The EM-algorithm is a method for doing MLE estimation when we have unobserved variables.

Let:

- $x_i$, $i=1,...,n$ be the observed variables.
- $z_i$, $i=1,...,n$ be the unobserved variables.
- $\theta$ be the parameter of interest where $\theta \in \Theta$.

For the problems EM tries to solve we have that $p(x,z) \sim p_{\theta}$ where $\theta$ is unknown.

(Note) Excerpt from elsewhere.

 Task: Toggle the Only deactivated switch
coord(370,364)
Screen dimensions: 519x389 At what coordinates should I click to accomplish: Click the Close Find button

One naive approach for estimating $\theta$ is "regular" MLE:

$$\theta_{mle} = \text{argmax}_{\theta} p(x | \theta) =\text{argmax}_{\theta} \sum_z p(x,z | \theta) $$

here we have assumed that $z$ is discrete. However, $\sum_{z} p(x,z | \theta)$ can be hard/impossible to compute. But we can maximize $p(x|\theta)$ indirectly.

# The algorithm

Initilize $\theta^{(0)} = \theta_0$. For $t=1,...,T$:

- 1: $Q(\theta, \theta^{(t)}) = E_{z | x, \theta^{(t)}} [log p(x,z|\theta)]$.
- 2: $\theta^{(t+1)} = \text{argmax}_{\theta} Q(\theta, \theta^{(t)})$

Below we derive why this works.

# Derivation

Expectation-maximization works to improve $Q(\theta|\theta^{(t)})$ rather than directly improving $\log p(x|\theta)$. We will now prove that improving $Q(\theta|\theta^{(t)})$ implies improving $\log p(x|\theta)$. Using the product rule we get:

$$\log p(x|\theta) = \log p(x,z|\theta) - \log p(z|x,\theta) $$

Now we multiplying both sides by $p(z|x,\theta^{(t)})$ and summing over $z$. This yields:

$$\log p(x|\theta) = \sum_{z} p(z|x,\theta^{(t)}) \log p(x,z|\theta) - \sum_{z} p(z|x,\theta^{(t)}) \log p(z|x,\theta) = Q(\theta|\theta^{(t)}) + H(\theta|\theta^{(t)})$$

note that $\log p(x|\theta)$ stay the same since it's independent of $z$ and $\sum_{z} p(z|x,\theta^{(t)}) = 1$.

This last equation holds for any value of $\theta$, so if $\theta = \theta^{(t)}$ then:

$$\log p(x|\theta^{(t)}) = Q(\theta^{(t)}|\theta^{(t)}) + H(\theta^{(t)}|\theta^{(t)}) $$

Subtracting this last equation from the previous equation gives

$$\log p(x|\theta) - \log p(x|\theta^{(t)}) = Q(\theta|\theta^{(t)}) - Q(\theta^{(t)}|\theta^{(t)}) + H(\theta|\theta^{(t)}) - H(\theta^{(t)}|\theta^{(t)})$$

From Gibbs' inequality we have $H(\theta|\theta^{(t)}) \ge H(\theta^{(t)}|\theta^{(t)})$, i.e:

$$\log p(x|\theta) - \log p(x|\theta^{(t)}) \ge Q(\theta|\theta^{(t)}) - Q(\theta^{(t)}|\theta^{(t)})$$

So we conclude that choosing $\theta$ to improve $Q(\theta|\theta^{(t)})$ w.r.t. $Q(\theta^{(t)}|\theta^{(t)})$ cannot cause $\log p(x|\theta)$ to decrease w.r.t. $\log p(x|\theta^{(t)})$.